Text extract:
%%

Shahidan bin Kassim (Jawi: شهيدان بن قاسم; born 17 June 1951) is a Malaysian politician who has served as the Member of Parliament (MP) for Arau from August 1986 to April 1995 and again since May 2013. He served as the Minister of Federal Territories in the Barisan Nasional (BN) administration under former Prime Minister Ismail Sabri Yaakob from August 2021 to the collapse of the BN administration in November 2022, President of the Kuala Lumpur City F.C. since August 2022, Chairman of the Perbadanan Perumahan Rakyat 1Malaysia (PR1MA) from March to November 2021, Minister in the Prime Minister's Department in the BN administration under former Prime Minister Najib Razak from May 2013 to May 2018, Menteri Besar of Perlis from May 1995 to March 2008 and Member of the Perlis State Legislative Assembly (MLA) for Tambun Tulang from April 1995 to May 2013. He is a member of the Malaysian Islamic Party (PAS), a component party of the Perikatan Nasional (PN) coalition and was a member of the United Malays National Organisation (UMNO), a component party of the BN coalition. He served as the Chairman of the PN Government Backbenchers Club (PNBBC) from May 2020 to the collapse of the PN government in August 2021.

Early life
Shahidan was born in Tambun Tulang on 17 June 1951. He went to Sekolah Menengah Sultan Abdul Halim (popularly known as Jenan) and served as Head of Rumah Cendikia.

Political career
Shahidan was a Member of Parliament for Arau from 1986 to 1995.

%%

What to work on:
1. Which secondary school did Shahidan attend, according to the Shahidan Kassim biography?
2. Summarize the Shahidan Kassim biography in two sentences.
3. Write the next part of the Shahidan Kassim biography, picking up after its final sentence.
The entries that follow have no connection to the Shahidan Kassim biography.

Part of a data file
%%

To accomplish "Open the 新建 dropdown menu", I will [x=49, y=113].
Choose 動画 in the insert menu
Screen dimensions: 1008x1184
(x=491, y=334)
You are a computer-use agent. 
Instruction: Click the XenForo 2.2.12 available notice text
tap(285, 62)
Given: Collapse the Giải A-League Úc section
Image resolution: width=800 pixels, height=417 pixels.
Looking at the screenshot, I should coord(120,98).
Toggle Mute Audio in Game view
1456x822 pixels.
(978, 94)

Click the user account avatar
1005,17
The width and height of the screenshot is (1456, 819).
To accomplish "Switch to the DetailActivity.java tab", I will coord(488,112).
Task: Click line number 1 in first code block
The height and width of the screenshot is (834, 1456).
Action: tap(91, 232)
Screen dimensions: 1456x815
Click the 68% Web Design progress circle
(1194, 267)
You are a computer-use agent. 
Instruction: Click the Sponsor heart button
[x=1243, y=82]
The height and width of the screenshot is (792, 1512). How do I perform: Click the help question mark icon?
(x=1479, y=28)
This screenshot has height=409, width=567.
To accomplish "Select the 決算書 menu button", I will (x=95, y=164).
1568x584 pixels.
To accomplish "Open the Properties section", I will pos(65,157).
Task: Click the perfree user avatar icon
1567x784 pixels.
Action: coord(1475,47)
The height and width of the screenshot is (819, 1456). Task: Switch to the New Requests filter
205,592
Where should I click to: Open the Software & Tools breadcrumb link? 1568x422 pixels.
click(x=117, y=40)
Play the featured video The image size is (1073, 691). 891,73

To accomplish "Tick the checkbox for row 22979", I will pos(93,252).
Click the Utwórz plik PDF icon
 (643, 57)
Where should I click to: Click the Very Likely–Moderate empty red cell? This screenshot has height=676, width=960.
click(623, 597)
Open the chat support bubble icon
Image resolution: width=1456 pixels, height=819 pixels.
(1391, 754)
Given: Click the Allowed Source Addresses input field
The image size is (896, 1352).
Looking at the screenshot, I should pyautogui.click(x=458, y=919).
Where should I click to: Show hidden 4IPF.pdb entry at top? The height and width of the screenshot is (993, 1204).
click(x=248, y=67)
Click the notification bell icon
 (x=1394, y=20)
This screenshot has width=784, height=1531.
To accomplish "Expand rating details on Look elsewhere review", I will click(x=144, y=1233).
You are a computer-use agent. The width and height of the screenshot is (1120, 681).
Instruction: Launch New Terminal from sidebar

%%

Results of the tasks:
1. He attended Sekolah Menengah Sultan Abdul Halim, popularly known as Jenan.

2. Shahidan bin Kassim, born in Tambun Tulang on 17 June 1951, is a Malaysian politician who has been the Member of Parliament for Arau from 1986 to 1995 and again since 2013. He was Menteri Besar of Perlis from 1995 to 2008 and later held federal posts, including Minister of Federal Territories from 2021 to 2022, and he is now a PAS member after previously belonging to UMNO.

3.
He was elected to the Perlis State Legislative Assembly for the newly created seat of Tambun Tulang in the 1995 general elections. He immediately became Chief Minister of Perlis, taking over from Hamid Pawanteh. His tenure as Chief Minister came to an end in March 2008, when Md Isa Sabu, a fellow member of Barisan Nasional, was appointed to the post by Raja Sirajuddin of Perlis after a general election in which UMNO retained its majority in the State Assembly. Md Isa claimed the support of eight out of the 12 other Barisan Nasional members of the Perlis State Assembly to replace Shahidan. While Shahidan had the nomination of the Prime Minister, Abdullah Badawi, and the state party machinery, the Raja was concerned about the stability of the state government should Shahidan, a powerful but divisive factional figure in UMNO, be reappointed. The Raja insisted upon appointing Md Isa instead, exercising his constitutional discretion to prevail over the wishes of Abdullah and UMNO. Shahidan left the Perlis Executive Council (a body akin to a Cabinet), sitting out the 2008–13 State Assembly term as a backbencher and criticising Md Isa's leadership.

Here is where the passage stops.